• [Problem]: The required answer is a copy of each line in the entries below that includes "handle".

=== Section Start ===

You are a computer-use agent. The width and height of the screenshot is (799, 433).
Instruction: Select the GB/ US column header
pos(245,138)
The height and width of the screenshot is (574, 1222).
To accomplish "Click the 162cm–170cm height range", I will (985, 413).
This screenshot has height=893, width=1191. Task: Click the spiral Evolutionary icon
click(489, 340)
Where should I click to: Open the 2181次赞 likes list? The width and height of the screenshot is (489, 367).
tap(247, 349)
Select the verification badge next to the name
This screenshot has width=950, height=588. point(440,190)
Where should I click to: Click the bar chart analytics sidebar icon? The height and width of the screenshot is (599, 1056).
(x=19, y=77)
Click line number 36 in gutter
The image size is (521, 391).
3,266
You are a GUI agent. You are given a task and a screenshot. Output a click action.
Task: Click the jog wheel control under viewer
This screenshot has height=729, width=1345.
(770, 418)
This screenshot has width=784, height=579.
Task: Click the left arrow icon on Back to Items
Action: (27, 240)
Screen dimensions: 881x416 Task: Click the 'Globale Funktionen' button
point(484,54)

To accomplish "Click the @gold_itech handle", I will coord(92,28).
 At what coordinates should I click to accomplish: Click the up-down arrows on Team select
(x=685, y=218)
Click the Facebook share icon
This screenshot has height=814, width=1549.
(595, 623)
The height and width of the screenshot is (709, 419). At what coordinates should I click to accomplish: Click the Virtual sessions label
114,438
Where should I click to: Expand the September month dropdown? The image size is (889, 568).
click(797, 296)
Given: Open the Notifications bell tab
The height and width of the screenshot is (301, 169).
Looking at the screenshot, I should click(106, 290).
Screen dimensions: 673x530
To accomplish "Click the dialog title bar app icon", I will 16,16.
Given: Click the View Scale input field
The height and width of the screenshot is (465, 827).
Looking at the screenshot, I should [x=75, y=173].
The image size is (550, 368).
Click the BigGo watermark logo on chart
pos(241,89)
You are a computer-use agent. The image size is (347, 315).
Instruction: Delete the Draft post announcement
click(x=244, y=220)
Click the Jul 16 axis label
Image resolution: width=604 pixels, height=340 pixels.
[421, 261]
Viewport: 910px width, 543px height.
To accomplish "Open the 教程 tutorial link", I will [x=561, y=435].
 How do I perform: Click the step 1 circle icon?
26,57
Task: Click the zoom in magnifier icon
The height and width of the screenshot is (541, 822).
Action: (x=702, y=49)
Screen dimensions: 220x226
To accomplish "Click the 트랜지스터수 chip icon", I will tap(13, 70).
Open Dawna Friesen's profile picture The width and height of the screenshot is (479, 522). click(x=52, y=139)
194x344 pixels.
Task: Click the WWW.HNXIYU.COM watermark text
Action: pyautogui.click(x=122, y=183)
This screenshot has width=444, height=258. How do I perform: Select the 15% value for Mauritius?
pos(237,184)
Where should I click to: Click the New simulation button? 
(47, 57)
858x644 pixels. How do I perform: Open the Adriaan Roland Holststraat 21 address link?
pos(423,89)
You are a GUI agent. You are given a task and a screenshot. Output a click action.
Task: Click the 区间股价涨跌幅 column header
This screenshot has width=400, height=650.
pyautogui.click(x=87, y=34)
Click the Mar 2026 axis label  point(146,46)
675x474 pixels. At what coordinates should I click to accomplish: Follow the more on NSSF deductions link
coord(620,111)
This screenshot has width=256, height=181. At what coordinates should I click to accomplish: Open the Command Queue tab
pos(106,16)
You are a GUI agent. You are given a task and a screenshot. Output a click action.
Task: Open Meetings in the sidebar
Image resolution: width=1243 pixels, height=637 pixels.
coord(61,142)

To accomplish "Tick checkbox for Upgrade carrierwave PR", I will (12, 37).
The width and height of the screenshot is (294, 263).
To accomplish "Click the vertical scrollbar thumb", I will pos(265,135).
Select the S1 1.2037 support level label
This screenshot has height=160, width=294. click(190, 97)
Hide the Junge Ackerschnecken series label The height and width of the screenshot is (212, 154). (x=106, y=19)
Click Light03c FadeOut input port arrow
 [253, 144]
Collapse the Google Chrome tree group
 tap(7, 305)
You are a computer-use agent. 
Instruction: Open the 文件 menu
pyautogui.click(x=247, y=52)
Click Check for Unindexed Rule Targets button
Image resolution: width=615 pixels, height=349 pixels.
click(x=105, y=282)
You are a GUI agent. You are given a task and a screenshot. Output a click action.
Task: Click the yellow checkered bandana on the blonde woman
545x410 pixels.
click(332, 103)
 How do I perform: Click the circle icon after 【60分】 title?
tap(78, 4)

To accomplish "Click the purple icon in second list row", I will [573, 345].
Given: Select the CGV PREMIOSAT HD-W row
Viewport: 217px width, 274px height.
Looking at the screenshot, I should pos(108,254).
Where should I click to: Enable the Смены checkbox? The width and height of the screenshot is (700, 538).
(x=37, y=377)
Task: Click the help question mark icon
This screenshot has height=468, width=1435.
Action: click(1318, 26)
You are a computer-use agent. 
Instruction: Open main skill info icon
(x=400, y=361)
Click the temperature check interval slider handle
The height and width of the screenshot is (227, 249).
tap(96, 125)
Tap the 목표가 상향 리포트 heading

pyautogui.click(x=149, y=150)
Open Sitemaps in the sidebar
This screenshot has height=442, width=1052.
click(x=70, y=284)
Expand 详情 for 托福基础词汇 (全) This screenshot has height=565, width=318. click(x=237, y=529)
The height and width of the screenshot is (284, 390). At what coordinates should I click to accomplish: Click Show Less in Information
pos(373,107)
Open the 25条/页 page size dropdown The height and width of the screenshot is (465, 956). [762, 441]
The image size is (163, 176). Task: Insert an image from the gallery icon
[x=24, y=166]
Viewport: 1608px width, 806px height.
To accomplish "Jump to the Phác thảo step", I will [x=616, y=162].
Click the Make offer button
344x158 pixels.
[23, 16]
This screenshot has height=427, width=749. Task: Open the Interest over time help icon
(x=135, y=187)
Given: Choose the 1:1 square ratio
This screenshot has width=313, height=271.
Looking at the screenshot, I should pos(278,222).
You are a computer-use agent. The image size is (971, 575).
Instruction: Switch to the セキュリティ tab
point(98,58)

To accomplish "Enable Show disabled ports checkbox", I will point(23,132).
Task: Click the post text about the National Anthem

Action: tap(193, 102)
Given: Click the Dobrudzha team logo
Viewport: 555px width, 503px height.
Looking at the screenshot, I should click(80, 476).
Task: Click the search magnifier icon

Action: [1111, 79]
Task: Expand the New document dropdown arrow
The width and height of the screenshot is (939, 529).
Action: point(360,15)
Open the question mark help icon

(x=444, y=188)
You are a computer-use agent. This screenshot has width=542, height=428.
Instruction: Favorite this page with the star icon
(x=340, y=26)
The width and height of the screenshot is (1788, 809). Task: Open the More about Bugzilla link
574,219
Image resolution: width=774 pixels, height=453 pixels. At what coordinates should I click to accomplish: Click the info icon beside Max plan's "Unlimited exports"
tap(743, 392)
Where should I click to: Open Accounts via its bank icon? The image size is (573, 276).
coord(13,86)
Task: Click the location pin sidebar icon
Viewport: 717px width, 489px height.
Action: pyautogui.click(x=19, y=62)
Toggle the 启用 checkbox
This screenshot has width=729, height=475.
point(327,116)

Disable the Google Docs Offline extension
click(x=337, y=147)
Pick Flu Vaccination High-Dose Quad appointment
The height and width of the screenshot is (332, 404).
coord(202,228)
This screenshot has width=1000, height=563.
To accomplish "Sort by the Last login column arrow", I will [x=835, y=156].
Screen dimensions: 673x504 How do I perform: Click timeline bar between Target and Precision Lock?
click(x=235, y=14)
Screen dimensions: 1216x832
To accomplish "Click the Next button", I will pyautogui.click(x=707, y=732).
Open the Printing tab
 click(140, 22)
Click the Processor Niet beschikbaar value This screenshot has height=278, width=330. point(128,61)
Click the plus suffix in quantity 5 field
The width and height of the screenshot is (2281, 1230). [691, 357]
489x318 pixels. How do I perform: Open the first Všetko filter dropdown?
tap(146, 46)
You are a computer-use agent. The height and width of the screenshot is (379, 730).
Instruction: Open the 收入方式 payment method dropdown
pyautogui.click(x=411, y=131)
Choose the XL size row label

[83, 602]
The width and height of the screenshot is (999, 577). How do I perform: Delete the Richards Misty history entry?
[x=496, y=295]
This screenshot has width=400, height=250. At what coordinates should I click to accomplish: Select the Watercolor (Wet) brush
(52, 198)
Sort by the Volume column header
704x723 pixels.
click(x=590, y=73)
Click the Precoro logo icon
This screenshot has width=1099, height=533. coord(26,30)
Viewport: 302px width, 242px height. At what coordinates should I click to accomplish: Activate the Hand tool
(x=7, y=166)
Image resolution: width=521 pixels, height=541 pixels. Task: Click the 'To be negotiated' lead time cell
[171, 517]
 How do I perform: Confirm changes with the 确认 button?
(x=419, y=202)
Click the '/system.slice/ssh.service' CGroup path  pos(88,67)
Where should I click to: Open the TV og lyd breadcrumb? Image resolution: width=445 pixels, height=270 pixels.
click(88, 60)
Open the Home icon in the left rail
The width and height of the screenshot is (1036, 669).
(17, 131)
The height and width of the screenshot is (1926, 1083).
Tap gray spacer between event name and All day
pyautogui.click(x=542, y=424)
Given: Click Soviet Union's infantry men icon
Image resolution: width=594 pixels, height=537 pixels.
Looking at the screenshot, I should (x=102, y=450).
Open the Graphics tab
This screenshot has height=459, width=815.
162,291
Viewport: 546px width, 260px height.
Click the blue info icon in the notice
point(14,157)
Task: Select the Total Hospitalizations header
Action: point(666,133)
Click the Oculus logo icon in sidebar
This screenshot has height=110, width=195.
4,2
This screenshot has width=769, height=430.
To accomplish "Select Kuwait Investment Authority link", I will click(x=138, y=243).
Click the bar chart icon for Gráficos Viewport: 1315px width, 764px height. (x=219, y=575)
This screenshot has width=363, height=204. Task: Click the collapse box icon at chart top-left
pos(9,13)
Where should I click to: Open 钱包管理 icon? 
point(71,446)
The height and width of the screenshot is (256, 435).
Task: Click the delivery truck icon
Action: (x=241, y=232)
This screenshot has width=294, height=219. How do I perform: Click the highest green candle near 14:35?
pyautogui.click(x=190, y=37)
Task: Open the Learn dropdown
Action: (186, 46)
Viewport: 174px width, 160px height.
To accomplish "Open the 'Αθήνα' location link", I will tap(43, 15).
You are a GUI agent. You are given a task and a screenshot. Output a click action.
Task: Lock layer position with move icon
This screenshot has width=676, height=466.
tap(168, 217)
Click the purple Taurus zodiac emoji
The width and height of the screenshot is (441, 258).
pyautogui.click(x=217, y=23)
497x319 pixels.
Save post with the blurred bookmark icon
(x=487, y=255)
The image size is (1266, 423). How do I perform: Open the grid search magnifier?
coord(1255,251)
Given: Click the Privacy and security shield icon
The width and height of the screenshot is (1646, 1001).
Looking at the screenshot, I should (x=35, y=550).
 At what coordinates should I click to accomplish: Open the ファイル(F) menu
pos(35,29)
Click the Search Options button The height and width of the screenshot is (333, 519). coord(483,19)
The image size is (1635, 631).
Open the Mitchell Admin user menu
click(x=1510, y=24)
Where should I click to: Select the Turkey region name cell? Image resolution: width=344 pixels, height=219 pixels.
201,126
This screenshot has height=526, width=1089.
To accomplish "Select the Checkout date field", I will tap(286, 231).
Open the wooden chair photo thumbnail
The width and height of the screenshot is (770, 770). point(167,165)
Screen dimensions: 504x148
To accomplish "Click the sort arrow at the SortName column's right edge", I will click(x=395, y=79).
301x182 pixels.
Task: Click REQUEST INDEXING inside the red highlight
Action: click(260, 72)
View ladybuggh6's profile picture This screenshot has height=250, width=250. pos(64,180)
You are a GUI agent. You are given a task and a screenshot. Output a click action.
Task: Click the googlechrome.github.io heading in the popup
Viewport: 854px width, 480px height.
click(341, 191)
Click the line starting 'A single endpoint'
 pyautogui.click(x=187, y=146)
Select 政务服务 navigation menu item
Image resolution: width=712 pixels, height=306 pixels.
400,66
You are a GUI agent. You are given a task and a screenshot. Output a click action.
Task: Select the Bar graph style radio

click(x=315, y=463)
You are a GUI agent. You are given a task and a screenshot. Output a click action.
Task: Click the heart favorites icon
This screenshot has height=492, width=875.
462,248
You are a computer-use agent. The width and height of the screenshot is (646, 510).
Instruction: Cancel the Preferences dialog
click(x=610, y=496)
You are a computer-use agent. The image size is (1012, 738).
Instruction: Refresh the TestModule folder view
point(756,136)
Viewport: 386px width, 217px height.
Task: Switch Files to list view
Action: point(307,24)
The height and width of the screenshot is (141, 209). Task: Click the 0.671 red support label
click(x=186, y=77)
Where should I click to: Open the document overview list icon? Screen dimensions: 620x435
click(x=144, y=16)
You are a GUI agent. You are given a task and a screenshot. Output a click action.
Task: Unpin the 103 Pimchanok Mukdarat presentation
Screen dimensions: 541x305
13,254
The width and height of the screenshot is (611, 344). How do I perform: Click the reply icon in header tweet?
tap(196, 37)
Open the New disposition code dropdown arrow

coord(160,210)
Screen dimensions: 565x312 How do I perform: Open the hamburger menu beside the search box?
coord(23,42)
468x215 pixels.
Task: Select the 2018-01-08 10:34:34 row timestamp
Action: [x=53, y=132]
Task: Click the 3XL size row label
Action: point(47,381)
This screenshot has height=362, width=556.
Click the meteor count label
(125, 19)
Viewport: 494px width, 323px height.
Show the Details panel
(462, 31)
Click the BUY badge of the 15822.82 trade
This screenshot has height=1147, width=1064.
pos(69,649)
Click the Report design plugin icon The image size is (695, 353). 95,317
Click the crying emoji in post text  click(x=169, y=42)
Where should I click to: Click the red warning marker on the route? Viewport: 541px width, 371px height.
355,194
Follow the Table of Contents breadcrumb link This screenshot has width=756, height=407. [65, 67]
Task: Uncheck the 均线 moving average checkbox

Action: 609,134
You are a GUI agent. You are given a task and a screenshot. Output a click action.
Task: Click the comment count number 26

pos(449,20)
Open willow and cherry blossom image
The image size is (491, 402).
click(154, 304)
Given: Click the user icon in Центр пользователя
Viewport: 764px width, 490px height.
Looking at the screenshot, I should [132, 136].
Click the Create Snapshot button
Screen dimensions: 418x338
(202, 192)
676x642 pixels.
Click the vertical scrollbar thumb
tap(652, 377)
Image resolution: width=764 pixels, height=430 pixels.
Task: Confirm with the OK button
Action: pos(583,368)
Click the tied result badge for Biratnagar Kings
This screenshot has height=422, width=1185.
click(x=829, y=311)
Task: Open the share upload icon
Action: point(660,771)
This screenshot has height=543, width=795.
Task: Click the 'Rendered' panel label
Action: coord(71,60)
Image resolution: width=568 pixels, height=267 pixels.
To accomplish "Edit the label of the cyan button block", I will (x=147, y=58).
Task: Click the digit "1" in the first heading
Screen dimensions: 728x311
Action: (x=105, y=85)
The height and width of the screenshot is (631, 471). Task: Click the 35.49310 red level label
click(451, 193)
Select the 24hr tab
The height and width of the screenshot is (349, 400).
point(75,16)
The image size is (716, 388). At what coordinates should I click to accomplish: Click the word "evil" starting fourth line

=== Section End ===

• [Solution]:
To accomplish "Click the @gold_itech handle", I will coord(92,28).
Click the temperature check interval slider handle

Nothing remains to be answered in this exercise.